Lebih lanjut, penelitian ini mengkaji dan menganalisis teori efektivitas Hukum Friedman dalam kontroversi No Viral No Justice yang dilihat dari aspek Legal Structure, Legal Culture, Legal Substance. Dalam aspek Legal Structure, tim ini menemukan salah satu faktor lambannya penegakan hukum di Kota Makassar, yaitu banyak penyidik yang tidak memiliki latar belakang memadai. Beberapa penyidik yang bukan Sarjana Hukum sering kali tidak memahami aspek teknis dalam penyusunan berkas perkara sehingga tidak memenuhi syarat formil dan materil yang ditetapkan oleh undang-undang. Akibatnya, berkas perkara sering dikembalikan dan berakhir pada lambannya penanganan kasus serta penurunan efisiensi.

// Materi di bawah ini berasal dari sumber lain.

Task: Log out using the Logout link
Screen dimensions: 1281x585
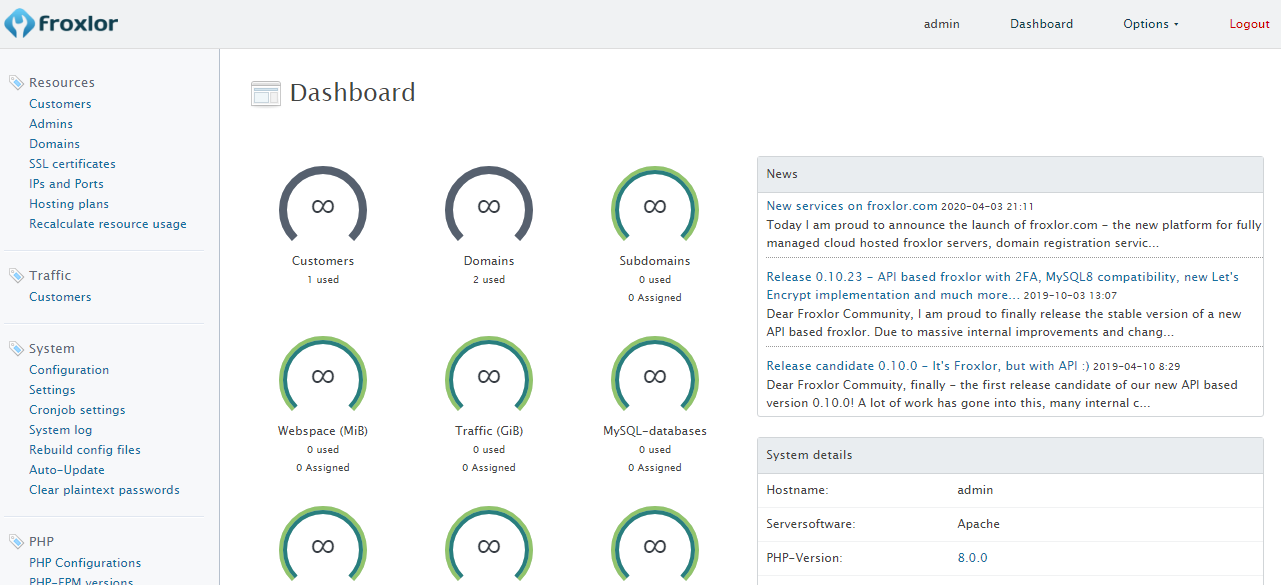Action: point(1249,24)
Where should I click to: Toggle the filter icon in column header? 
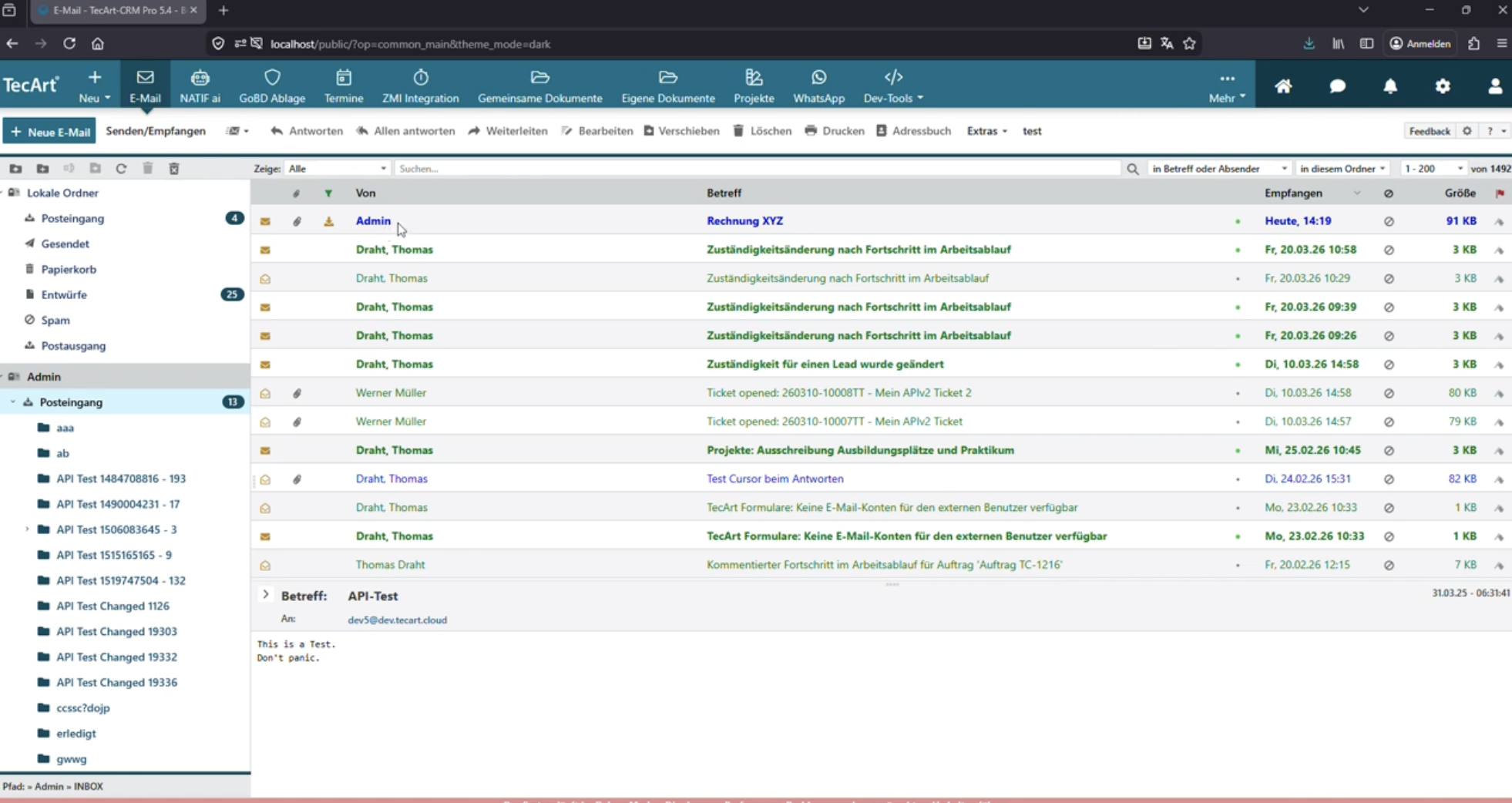pyautogui.click(x=328, y=193)
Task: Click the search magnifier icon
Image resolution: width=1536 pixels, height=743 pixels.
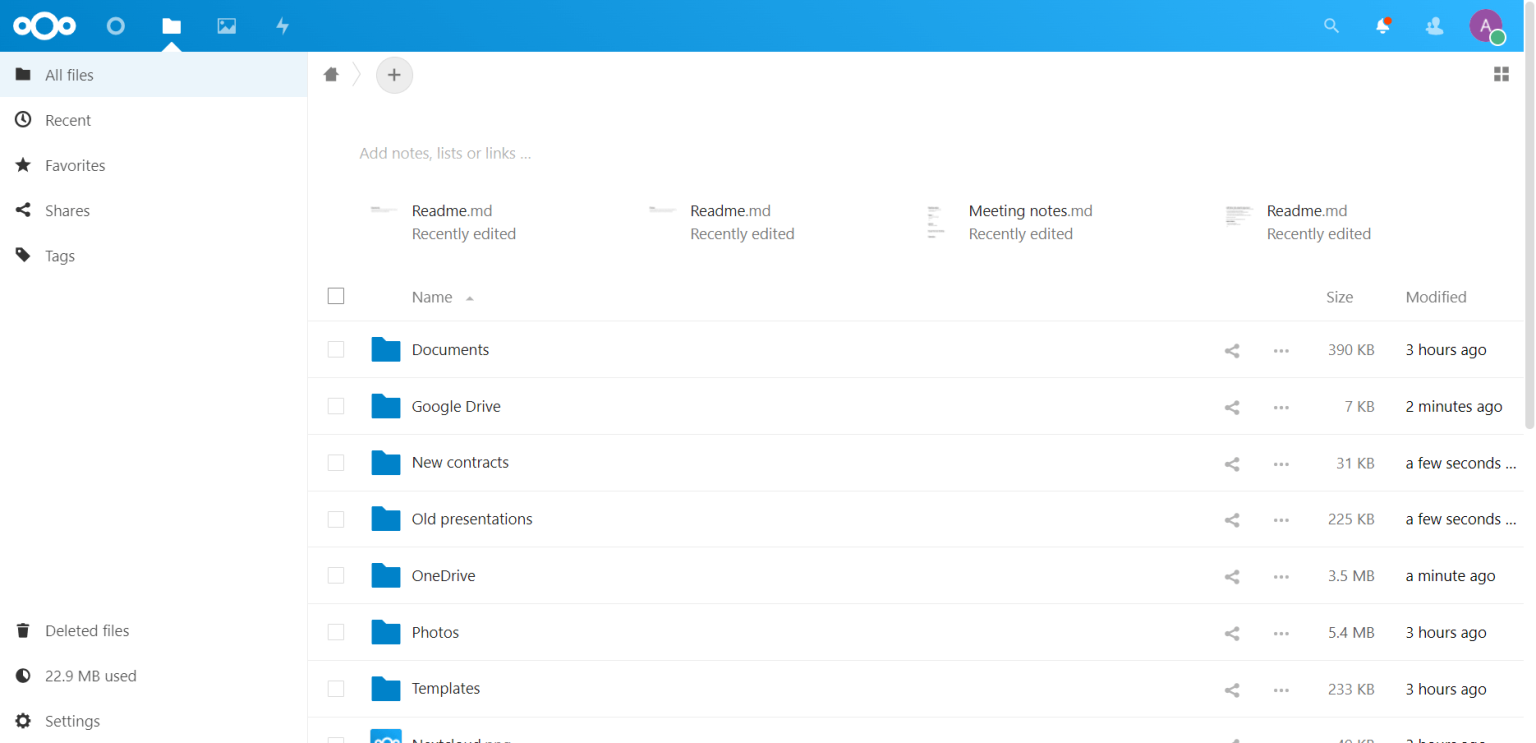Action: (1331, 26)
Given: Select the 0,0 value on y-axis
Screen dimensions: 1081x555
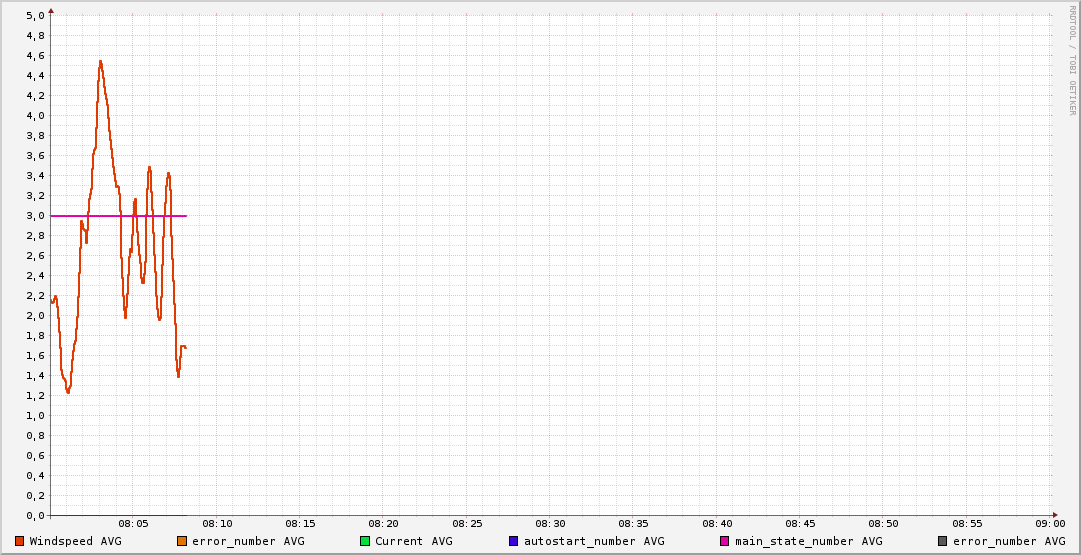Looking at the screenshot, I should (35, 516).
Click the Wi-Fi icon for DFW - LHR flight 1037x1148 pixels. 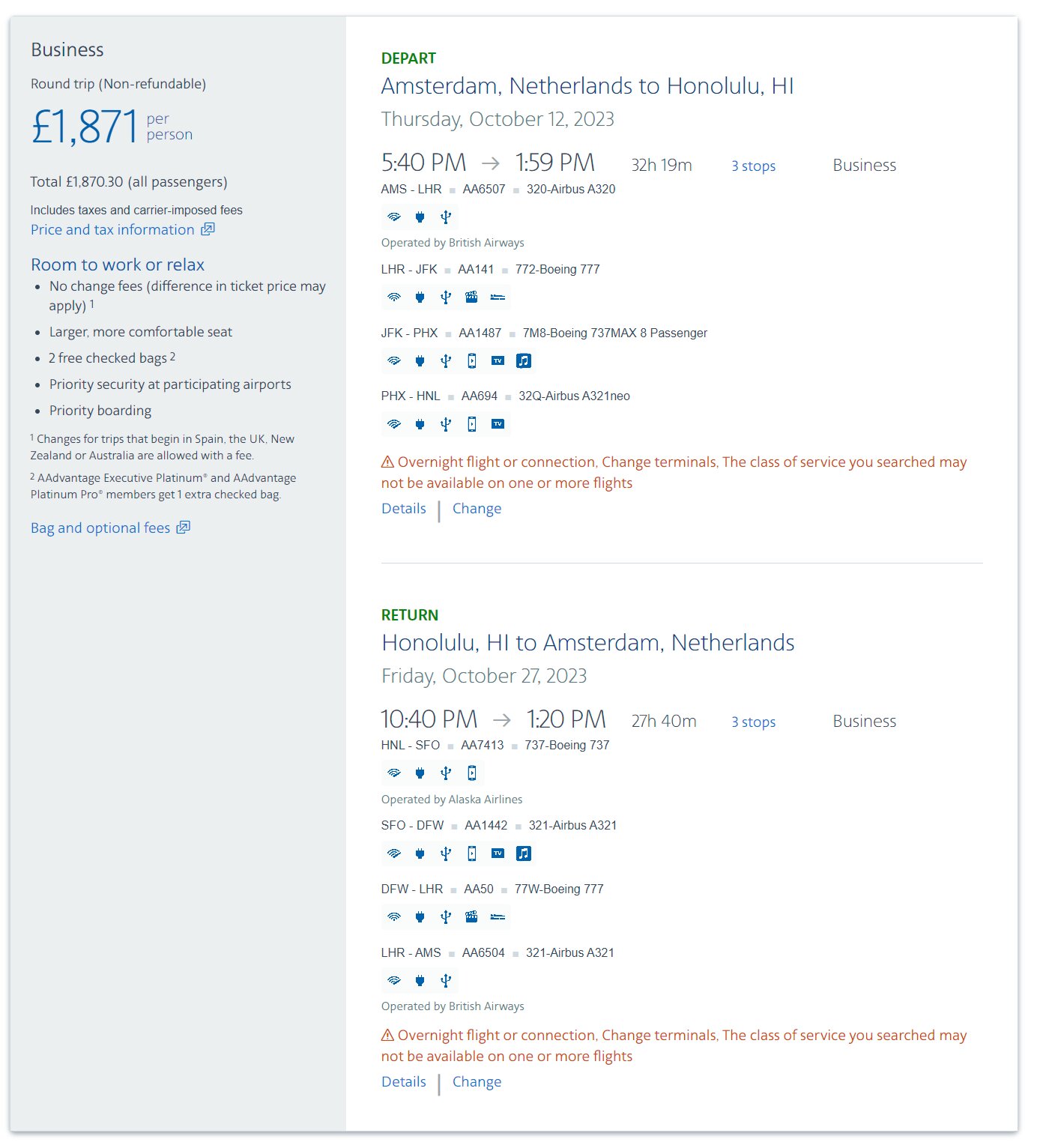tap(394, 917)
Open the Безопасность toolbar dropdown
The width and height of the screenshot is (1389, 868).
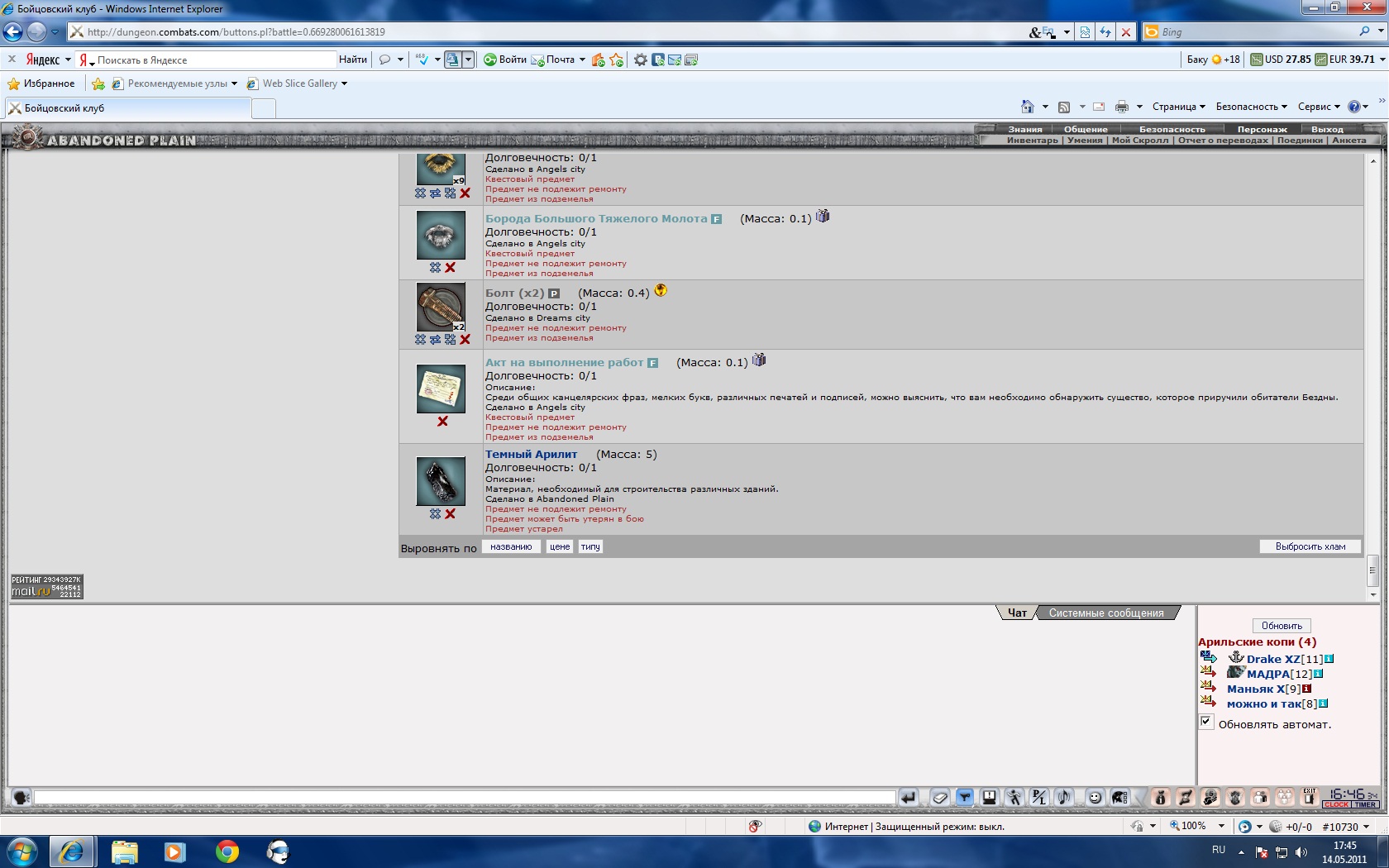(1251, 107)
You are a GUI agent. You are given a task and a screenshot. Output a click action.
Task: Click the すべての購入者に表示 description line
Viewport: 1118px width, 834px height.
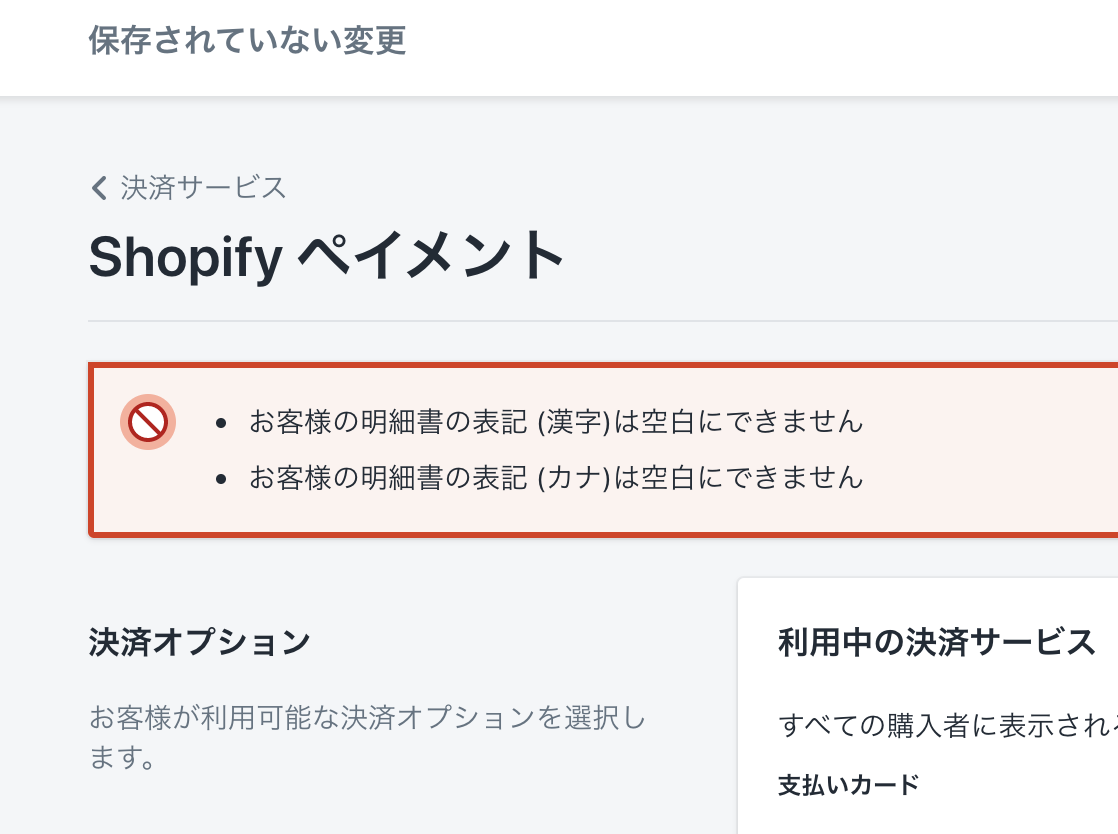click(x=947, y=726)
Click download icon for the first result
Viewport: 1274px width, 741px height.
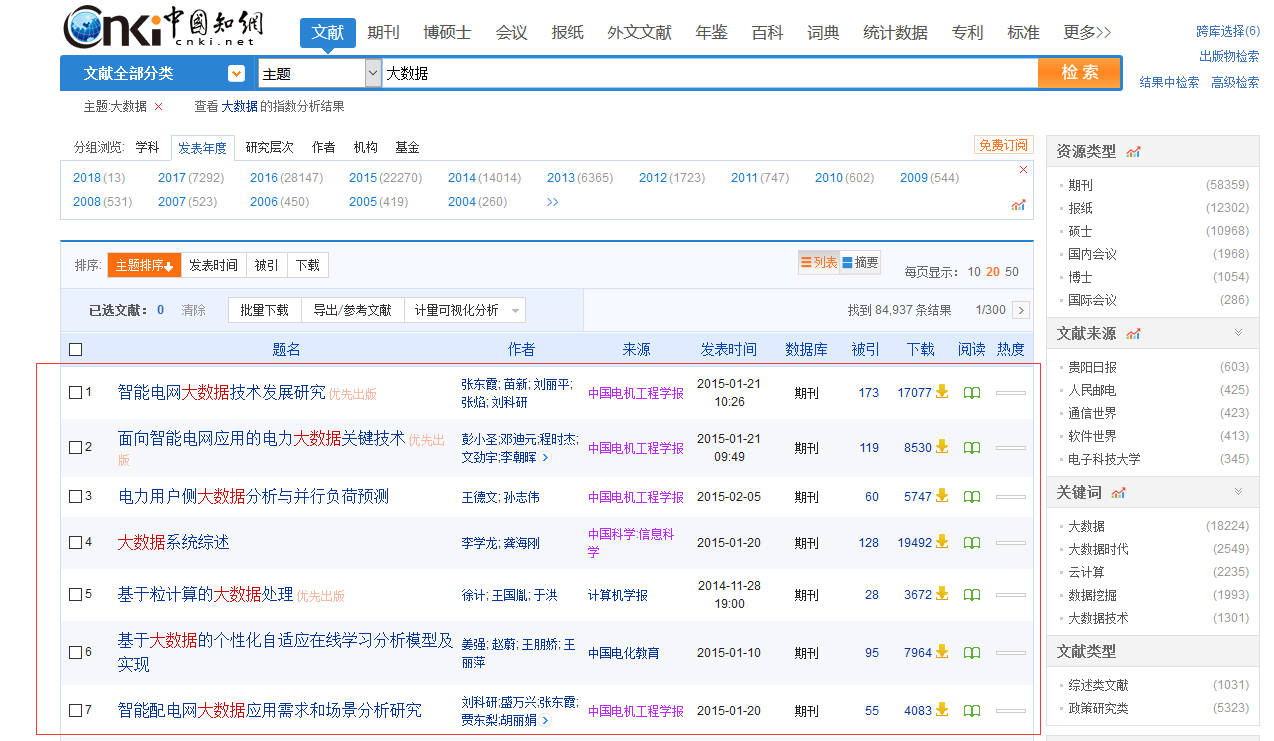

Legal Culture juga menjadi penyokong suburnya fenomena No Viral No Justice di masyarakat Kota Makassar. Beberapa alasan yang melandasinya adalah penanganan kasus lebih cepat ketika diunggah di media sosial, prinsip equality before the law yang belum maksimal, efek jera dan sanksi sosial di media sosial, lambannya penegakan hukum oleh aparat, serta prosedur pelaporan yang dianggap rumit.
Fenomena No Viral No Justice juga dilandasi oleh Legal Substance, yaitu ketika substansi hukum belum secara terperinci menjelaskan isi dari peraturan tersebut. Di Kota Makassar sendiri, sistem pelaporan untuk sebuah kasus pada dasarnya telah dipermudah dengan adanya aplikasi Smart Police Polrestabes. Namun, dalam efektivitas operasionalnya, ada beberapa ketentuan yang belum dijabarkan secara rinci sehingga berakibat pada terhambatnya penanganan.
Hal ini dibuktikan dengan data penelitian yang menyatakan bahwa hanya 29% masyarakat yang familiar dengan aplikasi seluler atau platform digital untuk melaporkan kasus kejahatan. Beberapa prosedur pengaduan tidak dijelaskan secara rinci membuat pelapor mengawang dalam proses pelaporan. Salah satunya adalah aturan mengenai batas waktu bagi kepolisian untuk menindaklanjuti laporan tindak kejahatan.
Harapan dari penelitian ini adalah agar masyarakat luas peduli dan sadar akan eksistensi fenomena No Viral No Justice yang berangkat dari interaksi sosial dan terjadi berdasarkan pengalaman masyarakat. Riset ini juga dapat menjadi rekomendasi bagi aparat penegak hukum dalam mengevaluasi policy brief saat sedang dilakukannya supremasi hukum legal substance, Rancangan Kitab Undang-Undang Hukum Acara Pidana, dan dapat dimasukkan dalam pembahasan Program Legislasi Nasional (Prolegnas).